Ludicrous Session Security
Not too long ago we blogged about our (mis)adventures in finding new vulnerabilities in popular software. We briefly mentioned how cookies and WebStorage come with their own set of security benefits and challenges. By combining them, we envision a session handling solution with ludicrous security properties.
CSRF and XSS
Let’s talk briefly about two commonly found vulnerabilities of web applications:
- Cross-Site Request Forgery (CSRF)
- Cross-Site Scripting (XSS)
CSRF attacks work by tricking victims into submitting malicious requests to the application. These requests are submitted from the victim’s browser with the cookies of the victim. The attacker cannot receive the server response. The attack triggers state-changing behaviour on the server however (since the user is authenticated), such as creating a new user, assiging a role or changing a password, which is what the attacker is after.
The Web is rife with methods to prevent these attacks:
- security headers
- anti-CSRF tokens
- sanitizing input
- scaping output
The proposed solution is not a replacement to existing solutions, but rather an additional defense mechanism. This ‘defense-in-depth’ measure leverages the best of cookies and WebStorage in order to:
- prevent CSRF
- make stealing sensitive information such as session-tokens/JWT unattractive.
Cookies vs. WebStorage
So what are the strengths and weaknesses of Cookies and WebStorage, and how do we use them to create something that is better than the sum of its parts?
Cookies are sent along with the HTTP headers with each browser request to their origin. If you are not using the relatively new ‘SameSite’ directive (and most applications aren’t) your browser attaches cookies to any requests to the server, regardless of request origin. Attackers can abuse this feature for CSRF attacks.
Note: setting the ‘SameSite’ directive to ‘strict’ protects your cookies from being attached to cross-origin requests. Your cookies can now no longer be abused for CSRF. The only browser that doesn’t support the ‘SameSite’ directive is Internet Explorer which is to be avoided anyway.

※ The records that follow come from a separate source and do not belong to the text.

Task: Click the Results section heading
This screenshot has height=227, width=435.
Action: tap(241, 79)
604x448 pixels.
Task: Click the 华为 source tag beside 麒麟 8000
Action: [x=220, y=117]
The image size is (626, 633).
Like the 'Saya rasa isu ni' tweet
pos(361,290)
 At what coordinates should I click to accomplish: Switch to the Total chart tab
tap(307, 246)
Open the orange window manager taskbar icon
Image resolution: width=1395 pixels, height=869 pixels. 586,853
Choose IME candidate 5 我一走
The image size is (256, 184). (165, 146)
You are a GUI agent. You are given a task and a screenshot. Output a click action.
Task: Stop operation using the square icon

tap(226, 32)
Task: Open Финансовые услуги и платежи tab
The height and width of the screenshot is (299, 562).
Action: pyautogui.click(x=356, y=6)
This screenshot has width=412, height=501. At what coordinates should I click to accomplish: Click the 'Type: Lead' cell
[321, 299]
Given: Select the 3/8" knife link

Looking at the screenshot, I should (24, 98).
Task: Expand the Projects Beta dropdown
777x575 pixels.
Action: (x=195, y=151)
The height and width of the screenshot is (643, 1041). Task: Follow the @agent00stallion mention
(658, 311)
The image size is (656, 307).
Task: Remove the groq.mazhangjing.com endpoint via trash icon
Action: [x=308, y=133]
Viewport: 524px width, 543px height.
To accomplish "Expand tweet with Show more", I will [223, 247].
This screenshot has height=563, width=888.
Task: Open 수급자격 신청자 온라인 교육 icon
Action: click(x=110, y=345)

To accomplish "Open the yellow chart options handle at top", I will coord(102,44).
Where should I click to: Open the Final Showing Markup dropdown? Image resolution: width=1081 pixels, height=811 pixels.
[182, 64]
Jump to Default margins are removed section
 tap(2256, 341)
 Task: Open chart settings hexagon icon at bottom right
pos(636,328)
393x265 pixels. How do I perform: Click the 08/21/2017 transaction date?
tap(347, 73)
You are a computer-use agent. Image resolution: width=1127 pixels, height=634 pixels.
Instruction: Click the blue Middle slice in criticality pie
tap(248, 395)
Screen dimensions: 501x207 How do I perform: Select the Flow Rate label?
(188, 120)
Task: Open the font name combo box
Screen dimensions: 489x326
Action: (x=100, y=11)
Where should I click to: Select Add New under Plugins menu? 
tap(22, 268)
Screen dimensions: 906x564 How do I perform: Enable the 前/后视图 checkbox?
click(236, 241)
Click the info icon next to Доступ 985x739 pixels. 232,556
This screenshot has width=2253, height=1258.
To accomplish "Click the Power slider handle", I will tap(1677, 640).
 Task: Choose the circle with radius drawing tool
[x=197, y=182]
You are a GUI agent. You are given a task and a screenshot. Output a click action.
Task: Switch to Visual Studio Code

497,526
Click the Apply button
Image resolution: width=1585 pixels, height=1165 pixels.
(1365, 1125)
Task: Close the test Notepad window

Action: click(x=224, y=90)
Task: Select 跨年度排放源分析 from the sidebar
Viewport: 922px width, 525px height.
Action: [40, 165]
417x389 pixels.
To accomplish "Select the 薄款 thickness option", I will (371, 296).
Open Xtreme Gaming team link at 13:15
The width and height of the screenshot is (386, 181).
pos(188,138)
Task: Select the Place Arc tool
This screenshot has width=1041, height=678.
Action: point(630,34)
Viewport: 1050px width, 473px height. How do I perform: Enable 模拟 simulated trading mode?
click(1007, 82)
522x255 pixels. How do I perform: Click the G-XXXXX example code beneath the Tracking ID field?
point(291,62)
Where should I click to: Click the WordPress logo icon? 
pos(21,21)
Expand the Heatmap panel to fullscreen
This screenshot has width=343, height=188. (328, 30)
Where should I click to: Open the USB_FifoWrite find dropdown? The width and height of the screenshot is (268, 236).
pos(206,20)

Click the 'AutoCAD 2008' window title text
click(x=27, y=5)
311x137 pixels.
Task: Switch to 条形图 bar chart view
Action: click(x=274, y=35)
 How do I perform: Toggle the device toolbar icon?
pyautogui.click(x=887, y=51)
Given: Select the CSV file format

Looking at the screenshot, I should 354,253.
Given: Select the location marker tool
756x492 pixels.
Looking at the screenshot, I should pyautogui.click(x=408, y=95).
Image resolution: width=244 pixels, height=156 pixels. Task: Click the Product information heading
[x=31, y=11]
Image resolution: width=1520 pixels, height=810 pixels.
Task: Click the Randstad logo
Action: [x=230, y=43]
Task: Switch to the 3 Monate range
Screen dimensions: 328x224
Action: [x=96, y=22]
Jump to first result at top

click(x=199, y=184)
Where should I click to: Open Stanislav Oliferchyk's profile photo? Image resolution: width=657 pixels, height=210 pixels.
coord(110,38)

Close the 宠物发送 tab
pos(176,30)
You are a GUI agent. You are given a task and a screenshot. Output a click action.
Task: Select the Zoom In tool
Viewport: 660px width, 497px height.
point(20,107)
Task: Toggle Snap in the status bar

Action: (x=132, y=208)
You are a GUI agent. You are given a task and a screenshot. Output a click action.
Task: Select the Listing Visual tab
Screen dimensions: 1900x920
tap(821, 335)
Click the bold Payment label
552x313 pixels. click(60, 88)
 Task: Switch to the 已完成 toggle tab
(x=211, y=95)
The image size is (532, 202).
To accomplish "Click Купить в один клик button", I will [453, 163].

So let’s say there is a hypothetical web app that works with a session token (or a JWT for stateless auth) after user authentication. Where are you going to store this sensitive data? Are you going to choose to be more vulnerable to CSRF (cookies), or are you going to choose to increase the impact off a successfull XSS-attack (WebStorage)?
Luckily we can apply the inverse of this dilemma to achieve something secure; if CSRF can’t touch WebStorage, and XSS can’t touch cookies, why not use both?
Best of both worlds
After authentication, generate a random string (securely) and include this in the authentication token sent to the client. Take a hash (HMAC-SHA2) of the random string and a (secret) key and sent this hash to the client as well. Store the token in a cookie and the hash in LocalStorage (or vice versa).
Send both the hash and the token with each request to the server, and check the associaton between the two. The server must reject any request requiring authentication that doesn’t have the association between the two values.
This approach can be considered as a ‘defense-in-depth’ technique, meaning that the gain in security might not be worth the effort needed to implement it. Especially when considering that using modern cookie directives can achieve the same protections. Applications should be protected from CSRF and XSS attacks in the first place.